YOUR ASSIGNMENT: Repeat word for word the part of the excerpt on cancer patients that begins at the words "That same day, Dennis’" and ends after the words "think so either.".

EXCERPT:
|---|
At the time, I was a reporter for The Daily News in Jacksonville, N.C., and I hurried to take down this kid’s every word. I knew he understood something about life most of us never quite learn. Dennis’ mom also knew her son was dying. She had a simple request: She longed for a rocking chair — a place to cuddle with her son on his last days.

The day after the story ran, a Jacksonville resident called me with plans to send Dennis to Egypt. I had to break the news that the little boy was too sick to travel and was perfectly content seeing the pyramids from heaven. It was a touching offer nonetheless.

That same day, Dennis’ mom found seven rocking chairs on her front porch. She selected one of them, and it’s where Dennis and she spent his last days.

Sherry Smith’s determination to beat a rare form of breast cancer also made me a believer. The 47-year-old, sixth-grade teacher from Jacksonville didn’t think for a minute that cancer would beat her. After I finished her interview, I didn’t think so either.

Smith’s German shepherd, Bailey, actually found the lump in her breast. Smith always had a lot of fibroid cysts so she didn’t pay much attention to the lumps she regularly found.

But one day, Bailey kept sniffing her right breast with great persistence. Her dog, Dakoda, did the same when she moved to another room. She decided to get a mammogram and that’s when she learned she had inflammatory breast cancer. Smith knew that only 20 to 30 percent of people inflicted with the rare form of the disease survive. She planned to be one of them.

“I’ve learned not to listen to statistics,” she told me in November 2002. “You can be that one. Somebody has to be that one.”

Smith died in January 2003. The two loves of her life, Bailey and Dakoda, lost their owner and went to live with Smith’s sister, Angie Cooper, in Swansboro.

When I met 51-year-old Gloria Hamer, cancer invaded her body to the point that her chances of survival were reduced to a mere 2 percent. Her older brother, David Graves of Jacksonville, took in his only sister, determined to be there for her in any way she needed.

Hamer’s body was telling her one thing, but her heart and mind told her something entirely different.

“I’m determined to live as long as I want,” Hamer said during a February 2007 interview. “Nobody can put a date on how long I’m going to live.”

Despite his sister’s stage-four lung cancer, which had metastasized to her brain, Graves stood strong beside Hamer, believing in the power of her experiences and the strength of her faith.

“I want her to sing, teach and minister to those who have no hope,” Graves told me. “Even while she is going through it, she can give hope to someone who has no hope.”

After the story ran, several people battling cancer contacted Hamer for support. A hospice organization in Onslow County arranged for her to spend a week with her family at a beach house on Emerald Isle. A longtime reader of The Daily News sent me a $10 bill to give to Hamer.

She died just a couple of months later on April 4, 2007.

I thought about all these stories when I finally opened that e-mail about Samantha Harvell. Bonnie Langley, Samantha’s aunt, wrote to thank me for writing about her niece, but she also wanted me to know that doctors found spots on one of Samantha’s lungs. She had surgery Friday.
|---|
Recorded data
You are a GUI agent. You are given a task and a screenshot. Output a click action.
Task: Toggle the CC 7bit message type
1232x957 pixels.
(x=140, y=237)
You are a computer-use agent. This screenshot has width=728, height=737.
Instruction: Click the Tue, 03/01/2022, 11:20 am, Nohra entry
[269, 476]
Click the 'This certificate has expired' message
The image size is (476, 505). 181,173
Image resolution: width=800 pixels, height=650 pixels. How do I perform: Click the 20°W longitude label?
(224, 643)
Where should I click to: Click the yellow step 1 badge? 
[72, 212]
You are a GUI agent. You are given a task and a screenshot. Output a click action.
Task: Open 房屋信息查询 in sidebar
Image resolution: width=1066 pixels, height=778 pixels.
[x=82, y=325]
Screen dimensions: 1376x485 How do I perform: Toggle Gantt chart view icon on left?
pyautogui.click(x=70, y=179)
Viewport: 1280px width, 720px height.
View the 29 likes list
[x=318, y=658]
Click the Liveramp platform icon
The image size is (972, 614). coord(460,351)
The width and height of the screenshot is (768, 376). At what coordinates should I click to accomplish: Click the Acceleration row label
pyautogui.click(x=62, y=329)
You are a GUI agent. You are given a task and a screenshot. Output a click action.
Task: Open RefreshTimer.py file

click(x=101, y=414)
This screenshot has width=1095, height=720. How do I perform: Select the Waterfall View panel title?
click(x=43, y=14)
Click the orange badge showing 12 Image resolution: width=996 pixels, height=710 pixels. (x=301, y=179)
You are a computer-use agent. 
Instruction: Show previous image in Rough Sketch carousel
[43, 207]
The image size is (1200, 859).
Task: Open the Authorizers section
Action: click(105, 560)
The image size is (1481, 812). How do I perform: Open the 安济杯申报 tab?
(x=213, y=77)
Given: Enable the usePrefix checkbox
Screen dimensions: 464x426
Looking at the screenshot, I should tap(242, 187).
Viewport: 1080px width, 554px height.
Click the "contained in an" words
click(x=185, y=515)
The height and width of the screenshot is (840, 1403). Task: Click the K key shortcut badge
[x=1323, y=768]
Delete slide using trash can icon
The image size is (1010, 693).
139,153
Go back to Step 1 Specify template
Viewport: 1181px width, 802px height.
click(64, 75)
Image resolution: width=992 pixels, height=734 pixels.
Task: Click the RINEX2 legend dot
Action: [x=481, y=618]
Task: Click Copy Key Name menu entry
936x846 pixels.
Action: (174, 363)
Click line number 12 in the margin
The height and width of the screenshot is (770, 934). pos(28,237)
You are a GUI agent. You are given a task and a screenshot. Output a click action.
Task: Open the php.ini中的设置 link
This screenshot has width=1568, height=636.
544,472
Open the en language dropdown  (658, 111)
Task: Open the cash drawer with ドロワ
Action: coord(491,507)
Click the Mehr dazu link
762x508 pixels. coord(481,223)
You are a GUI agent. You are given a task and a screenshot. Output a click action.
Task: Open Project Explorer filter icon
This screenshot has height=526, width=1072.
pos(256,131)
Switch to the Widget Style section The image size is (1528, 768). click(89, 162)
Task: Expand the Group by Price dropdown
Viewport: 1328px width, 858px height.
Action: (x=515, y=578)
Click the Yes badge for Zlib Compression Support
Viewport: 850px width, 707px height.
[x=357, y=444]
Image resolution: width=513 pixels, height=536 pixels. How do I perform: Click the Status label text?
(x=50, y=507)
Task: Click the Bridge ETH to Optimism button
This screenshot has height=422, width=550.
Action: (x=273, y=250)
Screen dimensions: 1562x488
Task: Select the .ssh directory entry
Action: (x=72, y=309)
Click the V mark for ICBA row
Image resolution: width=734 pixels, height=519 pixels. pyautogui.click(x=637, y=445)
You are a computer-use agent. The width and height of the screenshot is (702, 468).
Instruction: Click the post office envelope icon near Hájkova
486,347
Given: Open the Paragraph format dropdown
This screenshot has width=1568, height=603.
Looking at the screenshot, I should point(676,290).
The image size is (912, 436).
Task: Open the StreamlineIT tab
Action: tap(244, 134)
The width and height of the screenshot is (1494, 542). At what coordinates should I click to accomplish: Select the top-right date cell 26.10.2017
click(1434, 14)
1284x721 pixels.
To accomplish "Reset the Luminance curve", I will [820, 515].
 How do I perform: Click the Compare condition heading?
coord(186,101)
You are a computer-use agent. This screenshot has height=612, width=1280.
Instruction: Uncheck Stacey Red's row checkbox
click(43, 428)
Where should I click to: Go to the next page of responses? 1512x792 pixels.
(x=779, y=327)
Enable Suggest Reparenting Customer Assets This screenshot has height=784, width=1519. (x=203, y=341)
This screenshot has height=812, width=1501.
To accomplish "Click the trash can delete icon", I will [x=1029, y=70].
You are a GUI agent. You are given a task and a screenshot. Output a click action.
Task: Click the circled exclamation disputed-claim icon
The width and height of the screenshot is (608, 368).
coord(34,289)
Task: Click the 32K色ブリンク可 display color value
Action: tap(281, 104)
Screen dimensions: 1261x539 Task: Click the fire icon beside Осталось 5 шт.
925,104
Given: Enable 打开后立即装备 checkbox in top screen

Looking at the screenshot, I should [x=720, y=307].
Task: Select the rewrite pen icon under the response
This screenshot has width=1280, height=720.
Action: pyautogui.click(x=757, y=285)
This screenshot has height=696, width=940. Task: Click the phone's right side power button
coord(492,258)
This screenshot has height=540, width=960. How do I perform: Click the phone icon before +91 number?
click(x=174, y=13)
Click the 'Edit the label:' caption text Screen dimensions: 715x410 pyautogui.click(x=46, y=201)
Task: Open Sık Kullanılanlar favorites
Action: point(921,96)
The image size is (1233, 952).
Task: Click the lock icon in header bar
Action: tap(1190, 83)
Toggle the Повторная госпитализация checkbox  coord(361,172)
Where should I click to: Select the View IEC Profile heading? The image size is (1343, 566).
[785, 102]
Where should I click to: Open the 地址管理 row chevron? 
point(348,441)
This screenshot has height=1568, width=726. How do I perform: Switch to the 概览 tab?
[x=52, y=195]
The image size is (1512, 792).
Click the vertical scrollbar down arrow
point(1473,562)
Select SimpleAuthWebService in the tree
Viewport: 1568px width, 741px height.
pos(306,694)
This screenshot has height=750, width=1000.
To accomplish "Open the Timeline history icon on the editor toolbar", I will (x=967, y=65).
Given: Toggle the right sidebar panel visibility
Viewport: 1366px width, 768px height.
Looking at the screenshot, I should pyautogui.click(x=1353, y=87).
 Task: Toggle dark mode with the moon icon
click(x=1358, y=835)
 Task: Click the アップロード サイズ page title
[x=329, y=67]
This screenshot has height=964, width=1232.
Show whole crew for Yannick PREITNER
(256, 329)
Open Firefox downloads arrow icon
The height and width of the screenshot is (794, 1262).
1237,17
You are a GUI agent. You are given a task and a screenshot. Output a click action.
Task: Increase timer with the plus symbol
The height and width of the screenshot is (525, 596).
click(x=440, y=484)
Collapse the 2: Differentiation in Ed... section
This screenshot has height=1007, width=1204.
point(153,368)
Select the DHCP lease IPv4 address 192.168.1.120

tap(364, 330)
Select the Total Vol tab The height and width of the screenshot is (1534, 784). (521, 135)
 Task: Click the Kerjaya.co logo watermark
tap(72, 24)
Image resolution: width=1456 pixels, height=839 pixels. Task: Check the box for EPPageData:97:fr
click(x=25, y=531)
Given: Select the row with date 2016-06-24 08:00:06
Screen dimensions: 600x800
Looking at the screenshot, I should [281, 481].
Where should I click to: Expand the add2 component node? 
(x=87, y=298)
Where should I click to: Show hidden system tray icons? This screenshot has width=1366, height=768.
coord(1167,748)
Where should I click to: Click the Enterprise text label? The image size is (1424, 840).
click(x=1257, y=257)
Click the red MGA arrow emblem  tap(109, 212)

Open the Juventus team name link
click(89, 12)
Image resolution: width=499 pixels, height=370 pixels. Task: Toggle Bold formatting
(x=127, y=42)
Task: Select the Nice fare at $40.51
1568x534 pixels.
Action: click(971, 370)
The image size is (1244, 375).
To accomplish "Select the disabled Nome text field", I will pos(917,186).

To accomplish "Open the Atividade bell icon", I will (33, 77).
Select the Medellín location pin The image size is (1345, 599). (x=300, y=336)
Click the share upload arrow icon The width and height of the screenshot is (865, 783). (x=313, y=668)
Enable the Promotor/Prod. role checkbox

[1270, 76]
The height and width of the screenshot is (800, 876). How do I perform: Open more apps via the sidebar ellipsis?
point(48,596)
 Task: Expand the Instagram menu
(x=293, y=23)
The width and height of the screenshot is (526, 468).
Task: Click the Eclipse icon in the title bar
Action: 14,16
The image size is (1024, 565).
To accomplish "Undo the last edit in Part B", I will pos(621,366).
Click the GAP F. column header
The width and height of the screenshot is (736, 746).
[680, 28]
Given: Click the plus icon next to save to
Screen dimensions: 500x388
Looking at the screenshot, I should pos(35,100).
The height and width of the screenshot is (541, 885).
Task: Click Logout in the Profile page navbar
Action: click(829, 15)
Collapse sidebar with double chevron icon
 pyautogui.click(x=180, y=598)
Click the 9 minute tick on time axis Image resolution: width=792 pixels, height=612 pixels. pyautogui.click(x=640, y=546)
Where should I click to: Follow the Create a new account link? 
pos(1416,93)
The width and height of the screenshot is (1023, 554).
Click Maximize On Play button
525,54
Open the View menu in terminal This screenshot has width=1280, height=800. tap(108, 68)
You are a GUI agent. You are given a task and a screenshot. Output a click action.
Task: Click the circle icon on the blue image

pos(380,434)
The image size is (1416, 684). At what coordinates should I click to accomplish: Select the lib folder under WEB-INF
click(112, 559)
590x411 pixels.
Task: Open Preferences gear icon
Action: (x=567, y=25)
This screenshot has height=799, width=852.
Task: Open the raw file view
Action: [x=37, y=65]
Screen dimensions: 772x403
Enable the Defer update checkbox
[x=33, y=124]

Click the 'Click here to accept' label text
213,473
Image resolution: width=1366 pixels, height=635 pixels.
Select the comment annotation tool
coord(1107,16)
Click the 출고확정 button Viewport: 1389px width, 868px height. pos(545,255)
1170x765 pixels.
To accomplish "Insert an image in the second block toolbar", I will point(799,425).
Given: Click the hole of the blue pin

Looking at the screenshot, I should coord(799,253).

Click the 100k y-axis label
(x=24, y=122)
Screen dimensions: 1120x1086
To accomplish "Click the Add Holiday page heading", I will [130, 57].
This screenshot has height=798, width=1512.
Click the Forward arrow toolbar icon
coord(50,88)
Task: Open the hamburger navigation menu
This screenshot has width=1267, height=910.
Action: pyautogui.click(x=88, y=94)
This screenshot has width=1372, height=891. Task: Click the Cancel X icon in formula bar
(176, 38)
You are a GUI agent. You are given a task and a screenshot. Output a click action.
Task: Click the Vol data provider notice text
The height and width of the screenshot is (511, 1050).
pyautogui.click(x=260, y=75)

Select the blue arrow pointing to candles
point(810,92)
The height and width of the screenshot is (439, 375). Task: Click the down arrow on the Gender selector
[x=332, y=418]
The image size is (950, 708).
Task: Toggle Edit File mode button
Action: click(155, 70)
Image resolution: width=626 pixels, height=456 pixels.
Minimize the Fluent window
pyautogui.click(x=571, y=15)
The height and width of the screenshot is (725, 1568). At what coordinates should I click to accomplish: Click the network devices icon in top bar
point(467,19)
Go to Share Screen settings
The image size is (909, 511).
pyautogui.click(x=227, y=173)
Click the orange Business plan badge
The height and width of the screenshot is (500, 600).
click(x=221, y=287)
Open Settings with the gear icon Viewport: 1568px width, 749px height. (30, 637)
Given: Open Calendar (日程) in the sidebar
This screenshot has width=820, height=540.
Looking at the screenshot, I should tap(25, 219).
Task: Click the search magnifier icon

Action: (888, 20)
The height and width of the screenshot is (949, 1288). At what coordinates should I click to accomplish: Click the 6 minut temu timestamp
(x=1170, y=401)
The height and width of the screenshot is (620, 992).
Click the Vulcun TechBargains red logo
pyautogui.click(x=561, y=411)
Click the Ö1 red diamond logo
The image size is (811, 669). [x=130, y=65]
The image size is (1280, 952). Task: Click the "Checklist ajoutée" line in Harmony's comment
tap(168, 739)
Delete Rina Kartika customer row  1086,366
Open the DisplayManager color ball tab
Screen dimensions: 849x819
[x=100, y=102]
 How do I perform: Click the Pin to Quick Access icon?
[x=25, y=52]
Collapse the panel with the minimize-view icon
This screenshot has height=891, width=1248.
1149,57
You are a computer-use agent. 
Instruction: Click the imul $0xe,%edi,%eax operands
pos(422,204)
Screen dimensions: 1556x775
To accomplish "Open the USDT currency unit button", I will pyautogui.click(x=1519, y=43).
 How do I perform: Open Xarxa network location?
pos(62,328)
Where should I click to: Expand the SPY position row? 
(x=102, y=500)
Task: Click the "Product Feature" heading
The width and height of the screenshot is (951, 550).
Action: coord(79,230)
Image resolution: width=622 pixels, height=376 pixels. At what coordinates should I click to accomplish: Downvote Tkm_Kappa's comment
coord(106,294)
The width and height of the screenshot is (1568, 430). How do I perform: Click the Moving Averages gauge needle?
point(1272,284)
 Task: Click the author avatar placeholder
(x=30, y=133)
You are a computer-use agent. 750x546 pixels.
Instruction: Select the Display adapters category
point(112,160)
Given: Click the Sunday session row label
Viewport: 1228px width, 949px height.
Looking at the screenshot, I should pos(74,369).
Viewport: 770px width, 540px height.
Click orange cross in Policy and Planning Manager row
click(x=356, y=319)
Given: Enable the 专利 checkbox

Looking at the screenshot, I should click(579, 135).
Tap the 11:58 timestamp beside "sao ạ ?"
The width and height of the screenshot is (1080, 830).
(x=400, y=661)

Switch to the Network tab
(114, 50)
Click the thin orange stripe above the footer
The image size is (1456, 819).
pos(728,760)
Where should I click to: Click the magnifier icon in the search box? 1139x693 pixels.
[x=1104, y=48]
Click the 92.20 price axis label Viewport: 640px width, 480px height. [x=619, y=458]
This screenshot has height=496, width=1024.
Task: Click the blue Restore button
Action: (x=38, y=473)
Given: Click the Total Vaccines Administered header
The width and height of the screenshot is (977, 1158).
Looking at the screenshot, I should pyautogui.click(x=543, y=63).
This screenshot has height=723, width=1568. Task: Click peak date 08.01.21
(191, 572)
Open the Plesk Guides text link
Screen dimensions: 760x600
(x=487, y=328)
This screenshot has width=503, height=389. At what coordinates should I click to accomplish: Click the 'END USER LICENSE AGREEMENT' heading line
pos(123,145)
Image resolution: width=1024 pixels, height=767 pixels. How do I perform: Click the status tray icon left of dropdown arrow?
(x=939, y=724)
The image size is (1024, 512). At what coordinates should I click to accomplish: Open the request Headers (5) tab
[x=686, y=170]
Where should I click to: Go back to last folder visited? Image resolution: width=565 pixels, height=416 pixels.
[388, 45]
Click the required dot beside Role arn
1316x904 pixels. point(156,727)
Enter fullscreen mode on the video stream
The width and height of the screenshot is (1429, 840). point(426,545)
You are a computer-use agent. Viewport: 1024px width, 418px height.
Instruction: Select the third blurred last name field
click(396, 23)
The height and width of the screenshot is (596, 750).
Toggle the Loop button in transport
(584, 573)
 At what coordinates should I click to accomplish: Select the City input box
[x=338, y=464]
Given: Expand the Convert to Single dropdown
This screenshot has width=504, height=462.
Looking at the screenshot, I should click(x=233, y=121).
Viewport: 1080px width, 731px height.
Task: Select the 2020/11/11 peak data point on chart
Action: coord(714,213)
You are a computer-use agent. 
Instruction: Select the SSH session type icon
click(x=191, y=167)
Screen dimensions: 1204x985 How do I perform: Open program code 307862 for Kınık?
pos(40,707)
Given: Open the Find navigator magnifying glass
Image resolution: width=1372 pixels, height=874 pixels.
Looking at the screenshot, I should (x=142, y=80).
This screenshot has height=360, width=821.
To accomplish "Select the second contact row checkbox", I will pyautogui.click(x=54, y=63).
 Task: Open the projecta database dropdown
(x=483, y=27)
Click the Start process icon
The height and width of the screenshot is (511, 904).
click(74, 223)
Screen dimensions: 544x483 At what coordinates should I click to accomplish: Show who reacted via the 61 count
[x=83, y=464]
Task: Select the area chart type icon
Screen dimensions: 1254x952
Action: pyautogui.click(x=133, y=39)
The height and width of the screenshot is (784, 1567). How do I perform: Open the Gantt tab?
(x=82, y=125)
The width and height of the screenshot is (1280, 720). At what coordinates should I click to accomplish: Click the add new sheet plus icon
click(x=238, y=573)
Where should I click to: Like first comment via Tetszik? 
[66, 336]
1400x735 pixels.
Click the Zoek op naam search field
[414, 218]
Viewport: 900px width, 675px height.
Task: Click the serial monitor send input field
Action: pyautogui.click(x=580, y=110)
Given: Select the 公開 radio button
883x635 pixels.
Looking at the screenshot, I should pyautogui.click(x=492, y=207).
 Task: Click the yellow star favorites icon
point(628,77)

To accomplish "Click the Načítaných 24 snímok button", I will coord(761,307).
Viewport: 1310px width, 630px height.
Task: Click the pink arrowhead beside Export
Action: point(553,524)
|---|
EXERCISE OUTPUT:
That same day, Dennis’ mom found seven rocking chairs on her front porch. She selected one of them, and it’s where Dennis and she spent his last days.

Sherry Smith’s determination to beat a rare form of breast cancer also made me a believer. The 47-year-old, sixth-grade teacher from Jacksonville didn’t think for a minute that cancer would beat her. After I finished her interview, I didn’t think so either.